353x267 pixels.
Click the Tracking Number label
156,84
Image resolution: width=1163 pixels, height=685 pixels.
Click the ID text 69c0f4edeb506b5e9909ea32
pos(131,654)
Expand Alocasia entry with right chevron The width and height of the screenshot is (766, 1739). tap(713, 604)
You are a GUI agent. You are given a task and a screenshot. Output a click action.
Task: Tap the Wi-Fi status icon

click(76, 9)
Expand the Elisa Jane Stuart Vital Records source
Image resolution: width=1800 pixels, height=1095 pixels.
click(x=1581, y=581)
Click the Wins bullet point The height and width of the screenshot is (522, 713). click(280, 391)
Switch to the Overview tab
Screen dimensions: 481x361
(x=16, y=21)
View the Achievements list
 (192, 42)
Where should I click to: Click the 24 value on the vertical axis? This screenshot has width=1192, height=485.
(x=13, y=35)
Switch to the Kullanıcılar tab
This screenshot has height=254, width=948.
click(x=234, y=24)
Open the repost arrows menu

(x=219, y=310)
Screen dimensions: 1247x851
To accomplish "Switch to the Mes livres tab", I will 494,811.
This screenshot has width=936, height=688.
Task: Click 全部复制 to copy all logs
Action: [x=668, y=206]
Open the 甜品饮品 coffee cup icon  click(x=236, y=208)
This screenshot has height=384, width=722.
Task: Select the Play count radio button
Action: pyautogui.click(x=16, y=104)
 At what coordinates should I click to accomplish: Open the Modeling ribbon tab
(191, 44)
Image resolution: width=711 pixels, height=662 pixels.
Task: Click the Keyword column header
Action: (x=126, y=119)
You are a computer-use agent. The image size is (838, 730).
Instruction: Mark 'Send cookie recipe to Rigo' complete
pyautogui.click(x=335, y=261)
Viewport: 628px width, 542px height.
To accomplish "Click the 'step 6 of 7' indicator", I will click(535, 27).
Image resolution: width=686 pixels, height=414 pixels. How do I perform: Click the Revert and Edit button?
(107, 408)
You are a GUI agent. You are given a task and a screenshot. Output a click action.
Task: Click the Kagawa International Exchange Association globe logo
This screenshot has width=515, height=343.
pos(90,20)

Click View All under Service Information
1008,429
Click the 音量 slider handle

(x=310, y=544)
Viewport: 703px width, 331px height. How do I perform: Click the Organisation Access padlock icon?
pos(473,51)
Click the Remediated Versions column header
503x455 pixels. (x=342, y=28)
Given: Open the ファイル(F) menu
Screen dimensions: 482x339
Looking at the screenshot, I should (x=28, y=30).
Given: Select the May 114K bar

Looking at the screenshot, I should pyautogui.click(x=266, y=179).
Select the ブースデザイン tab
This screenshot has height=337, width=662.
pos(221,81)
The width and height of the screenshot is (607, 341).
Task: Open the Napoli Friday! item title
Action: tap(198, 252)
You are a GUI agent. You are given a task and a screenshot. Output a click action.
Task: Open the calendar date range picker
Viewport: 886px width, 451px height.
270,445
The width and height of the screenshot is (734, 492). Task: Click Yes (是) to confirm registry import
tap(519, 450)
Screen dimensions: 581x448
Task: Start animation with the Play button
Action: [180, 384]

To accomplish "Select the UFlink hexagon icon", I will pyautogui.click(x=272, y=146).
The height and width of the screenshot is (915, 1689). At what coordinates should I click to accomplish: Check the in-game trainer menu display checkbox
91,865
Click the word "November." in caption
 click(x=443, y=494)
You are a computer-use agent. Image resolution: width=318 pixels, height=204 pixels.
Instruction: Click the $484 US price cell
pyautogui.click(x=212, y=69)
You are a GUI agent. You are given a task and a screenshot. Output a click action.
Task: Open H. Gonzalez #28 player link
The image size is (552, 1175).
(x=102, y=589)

▸ Directive
Write out every item again, changing "GUI agent" to "interface agent" wherever it occurs and leaving everything else unchanged.

▸ Problem solution
353x267 pixels.
Click the Tracking Number label
156,84
Image resolution: width=1163 pixels, height=685 pixels.
Click the ID text 69c0f4edeb506b5e9909ea32
pos(131,654)
Expand Alocasia entry with right chevron The width and height of the screenshot is (766, 1739). tap(713, 604)
You are a interface agent. You are given a task and a screenshot. Output a click action.
Task: Tap the Wi-Fi status icon

click(76, 9)
Expand the Elisa Jane Stuart Vital Records source
Image resolution: width=1800 pixels, height=1095 pixels.
click(x=1581, y=581)
Click the Wins bullet point The height and width of the screenshot is (522, 713). click(280, 391)
Switch to the Overview tab
Screen dimensions: 481x361
(x=16, y=21)
View the Achievements list
 (192, 42)
Where should I click to: Click the 24 value on the vertical axis? This screenshot has width=1192, height=485.
(x=13, y=35)
Switch to the Kullanıcılar tab
This screenshot has height=254, width=948.
click(x=234, y=24)
Open the repost arrows menu

(x=219, y=310)
Screen dimensions: 1247x851
To accomplish "Switch to the Mes livres tab", I will 494,811.
This screenshot has width=936, height=688.
Task: Click 全部复制 to copy all logs
Action: [x=668, y=206]
Open the 甜品饮品 coffee cup icon  click(x=236, y=208)
This screenshot has height=384, width=722.
Task: Select the Play count radio button
Action: pyautogui.click(x=16, y=104)
 At what coordinates should I click to accomplish: Open the Modeling ribbon tab
(191, 44)
Image resolution: width=711 pixels, height=662 pixels.
Task: Click the Keyword column header
Action: (x=126, y=119)
You are a computer-use agent. The image size is (838, 730).
Instruction: Mark 'Send cookie recipe to Rigo' complete
pyautogui.click(x=335, y=261)
Viewport: 628px width, 542px height.
To accomplish "Click the 'step 6 of 7' indicator", I will click(535, 27).
Image resolution: width=686 pixels, height=414 pixels. How do I perform: Click the Revert and Edit button?
(107, 408)
You are a interface agent. You are given a task and a screenshot. Output a click action.
Task: Click the Kagawa International Exchange Association globe logo
This screenshot has width=515, height=343.
pos(90,20)

Click View All under Service Information
1008,429
Click the 音量 slider handle

(x=310, y=544)
Viewport: 703px width, 331px height. How do I perform: Click the Organisation Access padlock icon?
pos(473,51)
Click the Remediated Versions column header
503x455 pixels. (x=342, y=28)
Given: Open the ファイル(F) menu
Screen dimensions: 482x339
Looking at the screenshot, I should (x=28, y=30).
Given: Select the May 114K bar

Looking at the screenshot, I should pyautogui.click(x=266, y=179).
Select the ブースデザイン tab
This screenshot has height=337, width=662.
pos(221,81)
The width and height of the screenshot is (607, 341).
Task: Open the Napoli Friday! item title
Action: tap(198, 252)
You are a interface agent. You are given a task and a screenshot. Output a click action.
Task: Open the calendar date range picker
Viewport: 886px width, 451px height.
270,445
The width and height of the screenshot is (734, 492). Task: Click Yes (是) to confirm registry import
tap(519, 450)
Screen dimensions: 581x448
Task: Start animation with the Play button
Action: [180, 384]

To accomplish "Select the UFlink hexagon icon", I will pyautogui.click(x=272, y=146).
The height and width of the screenshot is (915, 1689). At what coordinates should I click to accomplish: Check the in-game trainer menu display checkbox
91,865
Click the word "November." in caption
 click(x=443, y=494)
You are a computer-use agent. Image resolution: width=318 pixels, height=204 pixels.
Instruction: Click the $484 US price cell
pyautogui.click(x=212, y=69)
You are a interface agent. You are given a task and a screenshot. Output a click action.
Task: Open H. Gonzalez #28 player link
The image size is (552, 1175).
(x=102, y=589)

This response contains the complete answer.